### Given text
::::::::
In the two years since he started Kootenay Energy Solutions, Rod Schmuland said there are two noticeable differences. The technology continues to improve at an astonishing rate and prices keep dropping as the market grows.

Specializing in light, heat and water technologies, Schmuland is clearly excited to be part of an industry that can improve local lives and contribute to global environmental issues, too.

“All of our products offer a return on investment,” he said. “They have a period in which energy savings pay back their purchase price, then the additional savings go into the homeowner, renter or business owner’s pocket.”

With his background as a power company lineman, Schmuland understands the complexities of delivering energy to an ever more demanding market. And he recognizes the benefits of products now available to consumers.

“We go to a customer’s home and give them ideas about how to save money and to help the environment at the same time,” he said. “And if I’m not happy with a product I won’t sell it.”

While Creston doesn’t boast the hours of annual sunshine that a prairie town might, solar energy is becoming increasingly popular, he said. Lower costs for solar panels that are much more efficient than they were a few years ago mean that the average home can benefit greatly from an inexpensive retrofit.

“The average home will save about 30 per cent in energy costs by using solar panels to heat water,” he said. “And, because warm water doesn’t shock a water heater’s elements, it can double the life of the tank, as well.”
::::::::
From the article about Kootenay Energy Solutions, list the three kinds of people whose pockets the additional savings go into, according to Schmuland.
::::::::
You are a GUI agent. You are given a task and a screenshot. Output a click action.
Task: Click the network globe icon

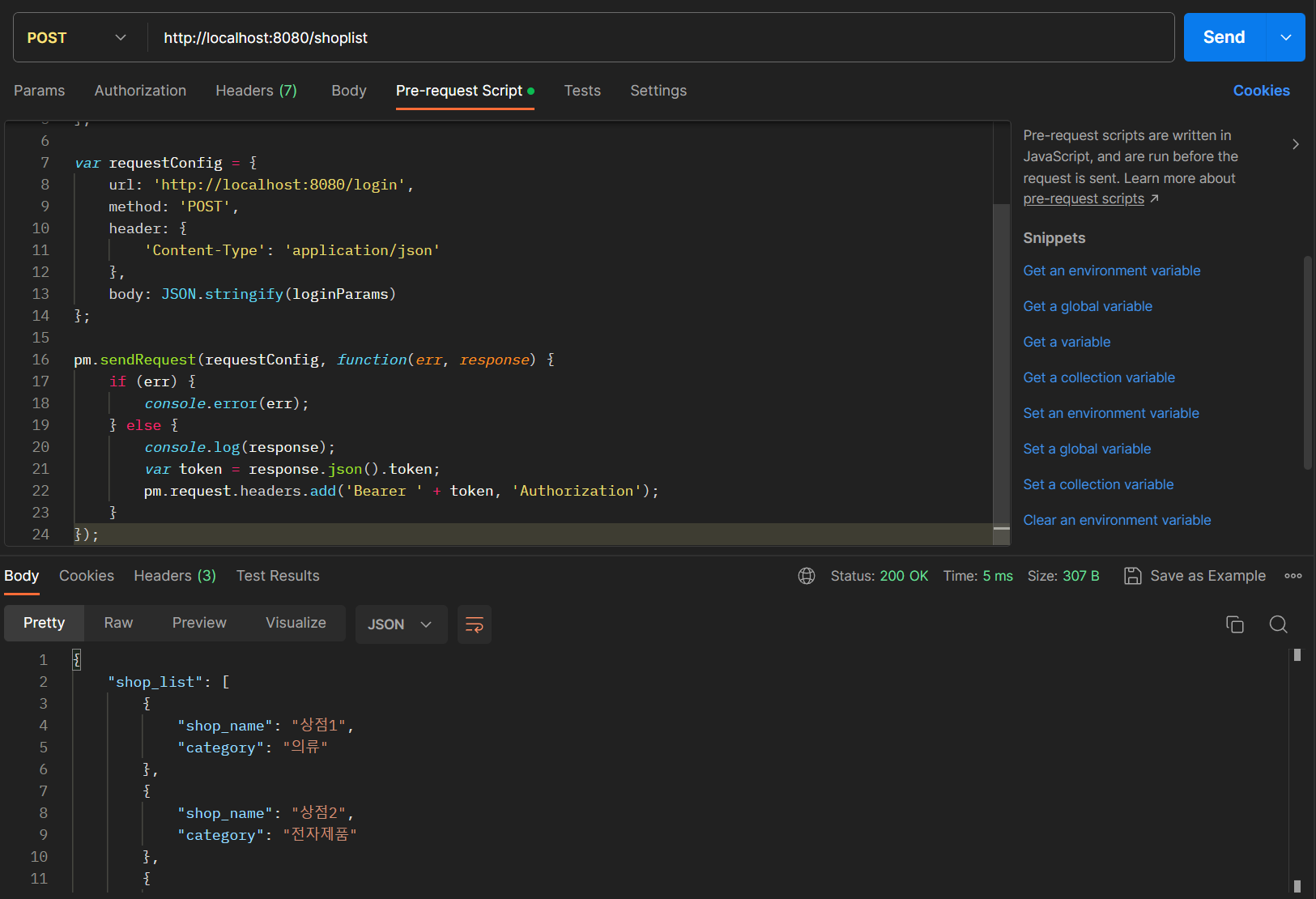click(x=807, y=576)
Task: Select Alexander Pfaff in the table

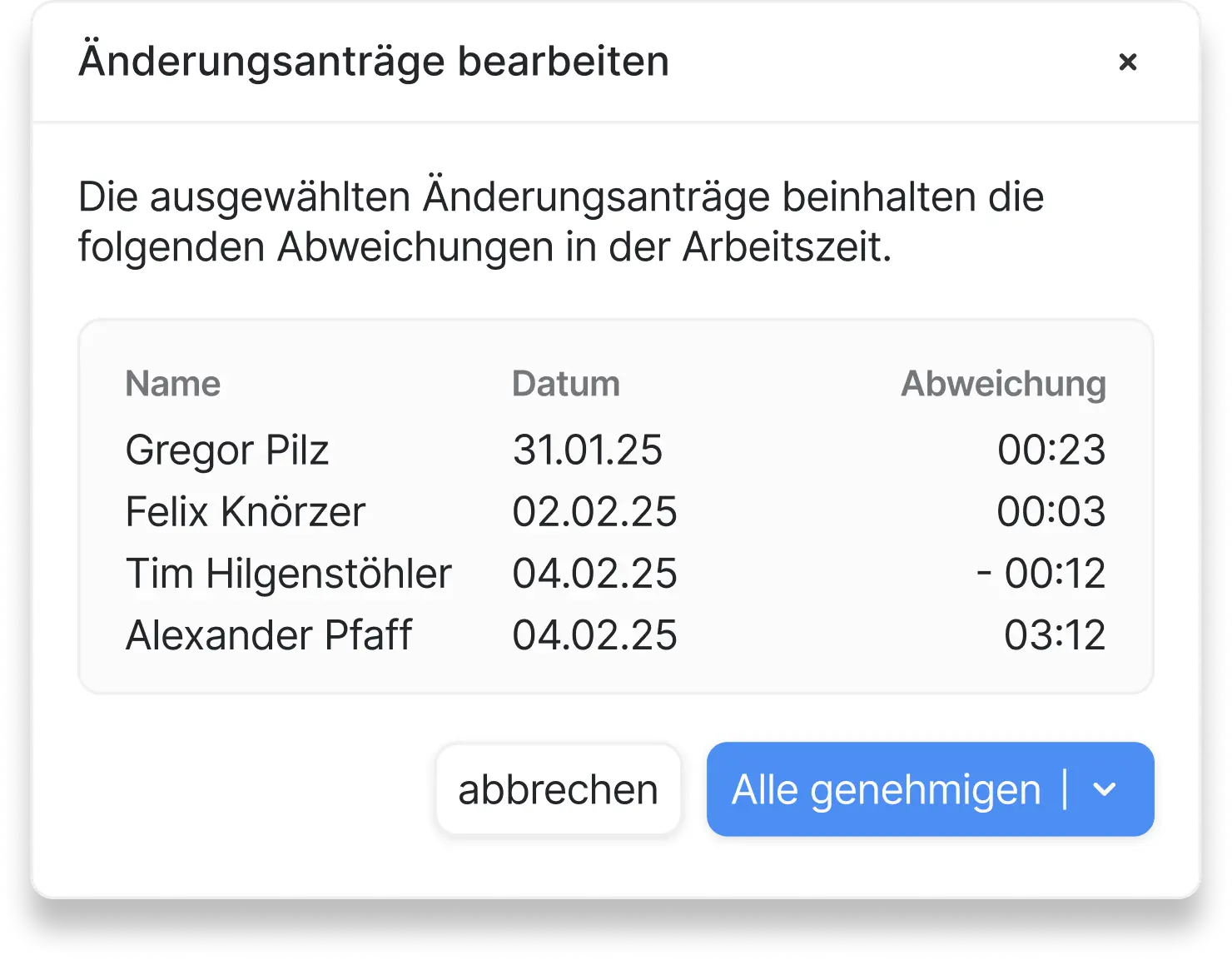Action: pos(268,634)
::::::::
### Answer to the exercise
Homeowners, renters and business owners.